For motor vehicles, with four wheels or more, that are authorized to ferry passengers as a public service, aside from the mandatory basic set of devices, at least one other video camera must be installed to record whatever transpires inside the motor vehicle for purposes of deterrence against crime, for evidence purposes in the aftermath of the occurrence of a crime involving the driver, passenger/s, or intruders, and for situations involving lost items of any passenger. Installation of a third video camera to record the rear view of the passenger vehicle is mandatory.
For motor vehicles that are privately-owned and/or for private use, the installation of more than one video camera inside the vehicle is optional, except when the vehicle frequently has passengers or drivers who are minors in which case, a second video camera is mandatory to record whatever transpires inside the motor vehicle for passenger safety and security purposes.
For motorized vehicles with three or fewer wheels, there are two options: (1) a digital video camera recorder on the driver’s helmet which must be worn at all times while driving ; or (2) a digital video camera recorder mounted on the top or front side of the vehicle.
For all passenger buses, commuter vans, and cargo vehicles, installation of global positioning system devices is mandatory to enable the vehicle owners/operators to track the movements of their vehicles and to respond swiftly in case of any safety or security situation.

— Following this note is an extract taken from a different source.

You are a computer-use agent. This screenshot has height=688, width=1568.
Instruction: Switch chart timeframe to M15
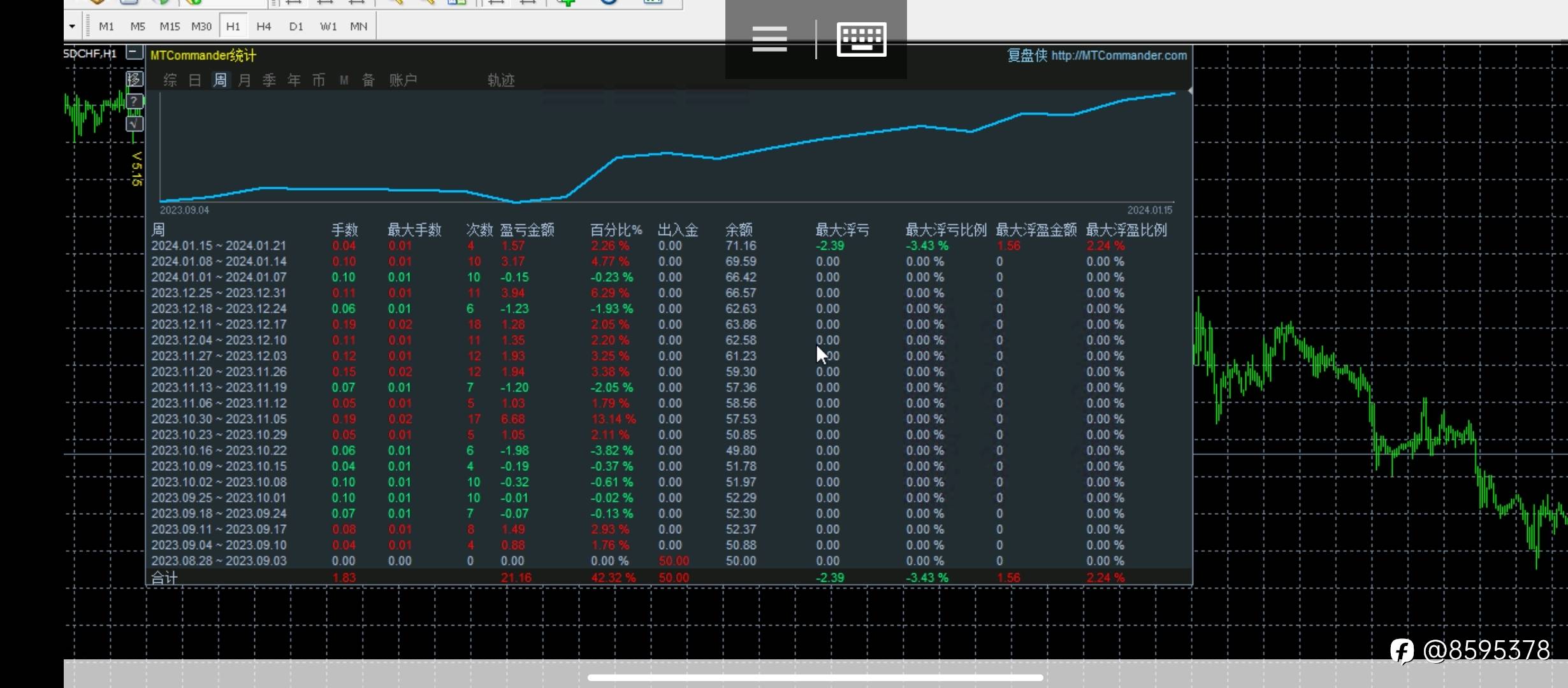point(170,27)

The bill prohibits posting on any social media platform, recording for personal purposes, or sharing through electronic transmission of video and data recordings depicting and involving passengers but without any incident pertaining to any road safety issue, traffic situationer, or occurrence of a possible crime recorded.
The bill also takes cognizance of and relates to the Data Privacy Act of 2012 (Republic Act 10173), the Cybercrime Prevention Act of 2012 (Republic Act 10175), the Revised Penal Code (Act No. 3815), as amended, the Motorcycle Helmet Act of 2009 (Republic Act 10054), and the Anti-Distracted Driving Act (Republic Act 10913).

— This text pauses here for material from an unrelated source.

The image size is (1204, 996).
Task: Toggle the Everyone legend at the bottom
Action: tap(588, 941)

The bill tasks the National Privacy Commission, the Department of Information and Communications Technology, the Department of Justice, and Department of Transportation to “jointly formulate and approve, after prior consultation with other stakeholder institutions in the public, private, and civil society sectors, strict rules and regulations on the installation and inspection of video and data recording systems in motor vehicles, and the recording, safekeeping, storage, and public use of all video and data recordings of such systems.”
The pace and details of the phased implementation shall be jointly determined by the implementing agencies. “On January 1st of the fourth year of implementation, all motor vehicles manufactured, assembled, imported, and sold in the Philippines must have the mandatory systems and devices required in this Act,” the bill reads.

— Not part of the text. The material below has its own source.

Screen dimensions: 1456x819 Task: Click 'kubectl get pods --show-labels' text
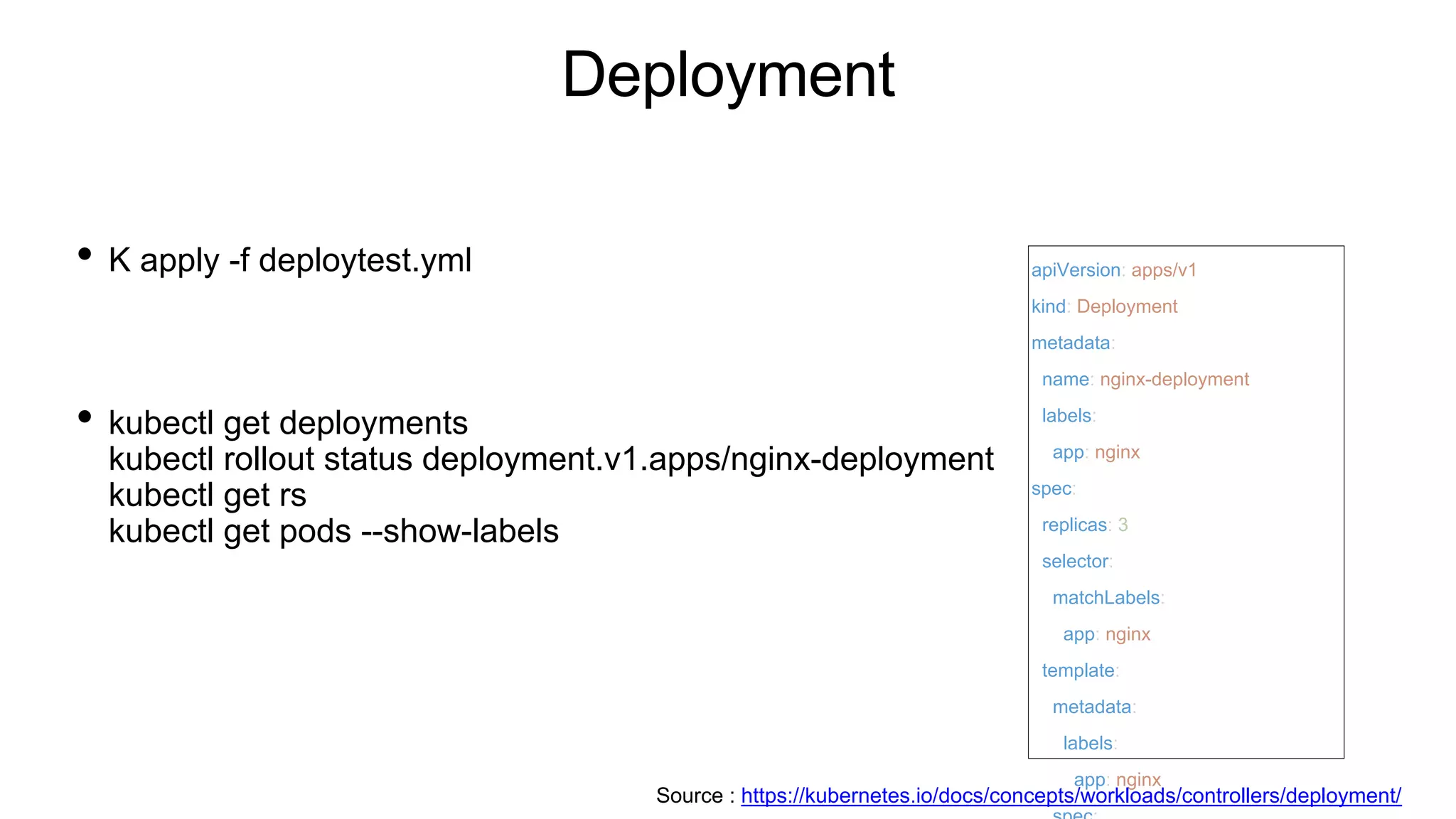click(x=333, y=532)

“This bill is considerate,” said Siao, citing a provision that says the implementing agencies “shall, through the implementing rules and regulations, determine the various alternatives available on how to best and affordably conduct the installation of the mandatory and optional devices… to ensure effective compliance by all concerned.”
The bill also empowers the implementing agencies shall, through the IRR, to promulgate the graduated scale of administrative, civil, and criminal penalties, consistent with various laws.
Siao is also the author of the proposed “Philippine Responsible Driving and Accountability Act” (House Bill 1987) which seeks to make road rules fair for law-abiding drivers and pedestrians.